Dinaw Mengestu, born in Addis Ababa, Ethiopia, in 1978, immigrated to the United States in 1980. He received a BA from Georgetown University and an MFA from Columbia University. His first novel, The Beautiful Things That Heaven Bears (2007), was named a New York Times Notable Book. He published his second novel, How to Read the Air, in 2010, the year he was also named one of the New Yorker’s “20 under 40” Writers to Watch. Mengestu was the Lannan Visiting Writer at Georgetown University in 2007. After having spent a number of years in New York, he currently lives with his wife and son in Paris.
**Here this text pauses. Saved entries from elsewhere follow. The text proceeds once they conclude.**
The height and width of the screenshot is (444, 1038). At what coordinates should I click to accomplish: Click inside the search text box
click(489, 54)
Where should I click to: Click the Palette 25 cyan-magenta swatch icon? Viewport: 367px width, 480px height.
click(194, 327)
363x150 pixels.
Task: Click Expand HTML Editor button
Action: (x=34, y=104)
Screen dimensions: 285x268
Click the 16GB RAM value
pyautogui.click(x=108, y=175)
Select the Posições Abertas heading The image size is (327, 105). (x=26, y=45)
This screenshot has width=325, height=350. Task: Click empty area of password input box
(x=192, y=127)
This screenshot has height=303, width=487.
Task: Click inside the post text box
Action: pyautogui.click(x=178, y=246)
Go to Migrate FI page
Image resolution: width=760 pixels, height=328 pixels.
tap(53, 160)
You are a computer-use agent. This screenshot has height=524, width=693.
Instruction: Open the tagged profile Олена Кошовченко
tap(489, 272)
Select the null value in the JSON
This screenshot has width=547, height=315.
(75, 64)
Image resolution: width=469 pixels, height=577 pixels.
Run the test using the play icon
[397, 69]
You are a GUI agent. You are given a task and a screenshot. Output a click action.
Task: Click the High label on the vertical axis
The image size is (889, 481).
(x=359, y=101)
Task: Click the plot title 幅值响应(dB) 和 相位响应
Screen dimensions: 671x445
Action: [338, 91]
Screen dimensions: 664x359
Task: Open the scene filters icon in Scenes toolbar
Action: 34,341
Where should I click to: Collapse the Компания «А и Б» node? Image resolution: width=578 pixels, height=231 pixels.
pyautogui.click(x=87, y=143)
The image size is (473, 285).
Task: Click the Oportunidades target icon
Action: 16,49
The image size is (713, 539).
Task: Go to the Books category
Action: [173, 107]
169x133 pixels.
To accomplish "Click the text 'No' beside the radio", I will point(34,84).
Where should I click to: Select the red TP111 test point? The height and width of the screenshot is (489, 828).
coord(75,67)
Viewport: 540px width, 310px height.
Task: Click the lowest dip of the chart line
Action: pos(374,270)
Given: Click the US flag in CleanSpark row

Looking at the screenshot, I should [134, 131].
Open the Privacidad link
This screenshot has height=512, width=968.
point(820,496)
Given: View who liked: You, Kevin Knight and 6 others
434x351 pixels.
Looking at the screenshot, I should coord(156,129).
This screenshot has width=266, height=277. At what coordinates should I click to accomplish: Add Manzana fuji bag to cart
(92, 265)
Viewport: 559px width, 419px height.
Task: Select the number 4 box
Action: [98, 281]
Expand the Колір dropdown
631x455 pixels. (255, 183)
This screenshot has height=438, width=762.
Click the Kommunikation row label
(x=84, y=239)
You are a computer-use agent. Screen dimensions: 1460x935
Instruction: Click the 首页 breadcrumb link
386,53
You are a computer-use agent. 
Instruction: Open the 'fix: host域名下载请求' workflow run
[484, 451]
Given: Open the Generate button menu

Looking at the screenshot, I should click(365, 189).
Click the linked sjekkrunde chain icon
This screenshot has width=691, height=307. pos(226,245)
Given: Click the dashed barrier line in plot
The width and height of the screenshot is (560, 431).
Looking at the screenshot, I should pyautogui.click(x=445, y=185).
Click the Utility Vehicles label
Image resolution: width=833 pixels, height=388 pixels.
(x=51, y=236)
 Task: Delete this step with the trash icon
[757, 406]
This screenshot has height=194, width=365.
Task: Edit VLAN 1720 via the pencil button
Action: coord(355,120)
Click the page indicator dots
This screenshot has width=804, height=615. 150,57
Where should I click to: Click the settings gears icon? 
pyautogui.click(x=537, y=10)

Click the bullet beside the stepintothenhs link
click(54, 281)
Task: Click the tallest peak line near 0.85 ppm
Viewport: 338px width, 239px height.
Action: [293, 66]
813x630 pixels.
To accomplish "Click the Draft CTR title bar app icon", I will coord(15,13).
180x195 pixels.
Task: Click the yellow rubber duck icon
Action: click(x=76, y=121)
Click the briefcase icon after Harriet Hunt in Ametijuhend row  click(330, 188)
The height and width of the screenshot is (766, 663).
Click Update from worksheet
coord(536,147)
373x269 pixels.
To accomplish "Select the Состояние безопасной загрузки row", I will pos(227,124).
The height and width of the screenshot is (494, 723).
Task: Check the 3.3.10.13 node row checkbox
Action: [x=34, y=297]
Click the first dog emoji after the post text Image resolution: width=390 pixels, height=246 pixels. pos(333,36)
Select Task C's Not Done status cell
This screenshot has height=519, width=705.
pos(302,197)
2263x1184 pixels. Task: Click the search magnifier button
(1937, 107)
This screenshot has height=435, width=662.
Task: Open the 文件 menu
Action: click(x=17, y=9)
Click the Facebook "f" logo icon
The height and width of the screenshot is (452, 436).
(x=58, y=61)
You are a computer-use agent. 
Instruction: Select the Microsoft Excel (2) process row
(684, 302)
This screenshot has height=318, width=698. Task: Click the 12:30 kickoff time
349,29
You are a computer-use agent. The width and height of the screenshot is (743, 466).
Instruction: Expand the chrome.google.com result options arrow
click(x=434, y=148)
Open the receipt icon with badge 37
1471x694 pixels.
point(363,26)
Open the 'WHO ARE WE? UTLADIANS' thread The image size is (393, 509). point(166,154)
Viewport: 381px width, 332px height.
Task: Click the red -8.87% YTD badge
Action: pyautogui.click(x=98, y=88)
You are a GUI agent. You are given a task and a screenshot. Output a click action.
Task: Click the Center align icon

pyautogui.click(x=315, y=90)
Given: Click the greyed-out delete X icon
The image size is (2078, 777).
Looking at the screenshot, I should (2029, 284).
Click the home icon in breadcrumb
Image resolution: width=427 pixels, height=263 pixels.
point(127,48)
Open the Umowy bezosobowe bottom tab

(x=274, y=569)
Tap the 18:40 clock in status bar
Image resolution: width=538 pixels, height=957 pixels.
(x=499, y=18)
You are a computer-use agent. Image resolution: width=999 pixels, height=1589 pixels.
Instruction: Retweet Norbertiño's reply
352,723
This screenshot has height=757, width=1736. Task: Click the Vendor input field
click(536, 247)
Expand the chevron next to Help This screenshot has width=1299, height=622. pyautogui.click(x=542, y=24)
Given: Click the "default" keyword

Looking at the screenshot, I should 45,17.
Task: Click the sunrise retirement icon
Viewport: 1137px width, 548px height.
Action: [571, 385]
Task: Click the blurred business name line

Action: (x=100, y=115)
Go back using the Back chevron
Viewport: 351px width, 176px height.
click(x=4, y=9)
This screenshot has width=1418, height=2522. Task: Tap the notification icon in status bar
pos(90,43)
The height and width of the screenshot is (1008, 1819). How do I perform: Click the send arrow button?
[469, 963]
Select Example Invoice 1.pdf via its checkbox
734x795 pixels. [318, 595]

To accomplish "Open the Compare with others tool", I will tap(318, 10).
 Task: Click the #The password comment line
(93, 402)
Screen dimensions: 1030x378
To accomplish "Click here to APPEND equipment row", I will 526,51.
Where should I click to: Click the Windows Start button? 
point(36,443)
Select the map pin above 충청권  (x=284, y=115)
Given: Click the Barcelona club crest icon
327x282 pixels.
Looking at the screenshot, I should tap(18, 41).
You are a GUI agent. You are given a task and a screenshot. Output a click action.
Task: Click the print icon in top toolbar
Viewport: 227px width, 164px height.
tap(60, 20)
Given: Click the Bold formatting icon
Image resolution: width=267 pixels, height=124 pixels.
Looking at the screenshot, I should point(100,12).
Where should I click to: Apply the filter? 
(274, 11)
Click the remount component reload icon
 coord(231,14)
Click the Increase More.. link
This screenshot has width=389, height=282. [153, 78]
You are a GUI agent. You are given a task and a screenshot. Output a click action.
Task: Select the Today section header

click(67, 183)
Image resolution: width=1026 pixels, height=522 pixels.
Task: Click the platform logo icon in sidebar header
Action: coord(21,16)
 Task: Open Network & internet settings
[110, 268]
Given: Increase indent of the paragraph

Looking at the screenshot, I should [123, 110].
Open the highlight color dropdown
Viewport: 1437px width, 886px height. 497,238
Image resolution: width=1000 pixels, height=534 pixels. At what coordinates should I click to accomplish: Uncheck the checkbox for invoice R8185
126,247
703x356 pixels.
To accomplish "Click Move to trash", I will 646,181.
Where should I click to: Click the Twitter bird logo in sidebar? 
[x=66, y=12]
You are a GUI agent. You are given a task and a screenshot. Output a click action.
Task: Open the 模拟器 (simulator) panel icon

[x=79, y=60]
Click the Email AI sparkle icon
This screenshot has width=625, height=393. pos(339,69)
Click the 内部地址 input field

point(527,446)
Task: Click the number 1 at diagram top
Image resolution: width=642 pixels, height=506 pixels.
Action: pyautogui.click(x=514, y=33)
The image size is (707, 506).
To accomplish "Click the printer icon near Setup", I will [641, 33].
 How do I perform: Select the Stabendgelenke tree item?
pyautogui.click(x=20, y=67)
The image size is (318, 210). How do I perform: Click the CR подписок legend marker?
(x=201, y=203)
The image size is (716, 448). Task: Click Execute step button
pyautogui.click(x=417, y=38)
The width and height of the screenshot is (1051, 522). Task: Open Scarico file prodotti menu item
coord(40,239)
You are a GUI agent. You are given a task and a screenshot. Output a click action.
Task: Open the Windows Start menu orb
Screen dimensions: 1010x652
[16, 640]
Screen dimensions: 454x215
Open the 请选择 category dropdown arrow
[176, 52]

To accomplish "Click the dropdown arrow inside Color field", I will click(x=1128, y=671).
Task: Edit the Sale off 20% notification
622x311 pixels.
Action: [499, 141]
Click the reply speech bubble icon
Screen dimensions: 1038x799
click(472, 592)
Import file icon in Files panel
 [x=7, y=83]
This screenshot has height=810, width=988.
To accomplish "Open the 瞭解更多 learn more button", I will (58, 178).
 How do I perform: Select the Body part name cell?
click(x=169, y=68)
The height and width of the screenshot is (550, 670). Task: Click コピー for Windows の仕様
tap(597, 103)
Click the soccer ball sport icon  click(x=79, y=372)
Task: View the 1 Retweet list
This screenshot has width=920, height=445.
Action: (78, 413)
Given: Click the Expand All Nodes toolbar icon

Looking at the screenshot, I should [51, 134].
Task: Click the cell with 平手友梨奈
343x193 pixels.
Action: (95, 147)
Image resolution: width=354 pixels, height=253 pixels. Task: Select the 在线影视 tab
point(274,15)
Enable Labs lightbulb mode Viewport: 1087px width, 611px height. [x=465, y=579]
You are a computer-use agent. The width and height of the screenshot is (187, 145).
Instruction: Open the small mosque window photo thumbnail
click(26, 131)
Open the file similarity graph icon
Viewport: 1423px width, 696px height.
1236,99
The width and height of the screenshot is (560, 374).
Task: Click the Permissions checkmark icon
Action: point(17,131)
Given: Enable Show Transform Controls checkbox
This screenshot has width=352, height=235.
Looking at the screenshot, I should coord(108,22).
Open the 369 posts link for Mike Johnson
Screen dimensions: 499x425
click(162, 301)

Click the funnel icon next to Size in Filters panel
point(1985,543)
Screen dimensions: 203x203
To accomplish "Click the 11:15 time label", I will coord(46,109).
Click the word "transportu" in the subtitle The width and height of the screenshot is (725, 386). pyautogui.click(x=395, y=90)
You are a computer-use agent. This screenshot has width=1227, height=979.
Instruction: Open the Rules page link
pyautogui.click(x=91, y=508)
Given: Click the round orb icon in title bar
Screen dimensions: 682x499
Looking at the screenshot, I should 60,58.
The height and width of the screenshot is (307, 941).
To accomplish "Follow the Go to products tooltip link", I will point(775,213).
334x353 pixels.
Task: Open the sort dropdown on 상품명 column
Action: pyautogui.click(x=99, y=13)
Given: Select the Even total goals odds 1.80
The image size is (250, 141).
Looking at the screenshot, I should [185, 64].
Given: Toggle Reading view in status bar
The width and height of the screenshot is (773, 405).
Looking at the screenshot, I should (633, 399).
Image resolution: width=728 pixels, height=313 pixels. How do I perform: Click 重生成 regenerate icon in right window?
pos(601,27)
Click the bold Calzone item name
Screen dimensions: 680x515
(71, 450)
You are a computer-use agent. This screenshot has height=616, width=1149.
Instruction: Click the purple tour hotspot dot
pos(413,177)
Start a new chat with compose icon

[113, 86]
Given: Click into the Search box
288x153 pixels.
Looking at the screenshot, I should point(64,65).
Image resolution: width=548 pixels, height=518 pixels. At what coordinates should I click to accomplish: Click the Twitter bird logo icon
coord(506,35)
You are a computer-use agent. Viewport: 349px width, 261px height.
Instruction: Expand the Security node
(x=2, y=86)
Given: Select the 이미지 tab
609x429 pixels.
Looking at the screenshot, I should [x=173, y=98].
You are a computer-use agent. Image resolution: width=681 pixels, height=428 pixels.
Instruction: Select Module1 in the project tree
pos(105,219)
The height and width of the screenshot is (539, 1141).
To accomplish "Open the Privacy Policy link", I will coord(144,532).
The following essay was included in Brooklyn Was Mine (2008), a collection of essays about living in Brooklyn, New York.

At twenty-one I moved to Brooklyn hoping that it would be the last move I would ever make—that it would, with the gradual accumulation of time, memory, and possessions, become that place I instinctively reverted back to when asked, “So, where are you from?” I was born in Ethiopia like my parents and their parents before them, but it would be a lie to say I was from Ethiopia, having left the country when I was only two years old following a military coup and civil war, losing in the process the language and any direct memory of the family and culture I had been born into. I simply am Ethiopian, without the necessary “from” that serves as the final assurance of our identity and origin.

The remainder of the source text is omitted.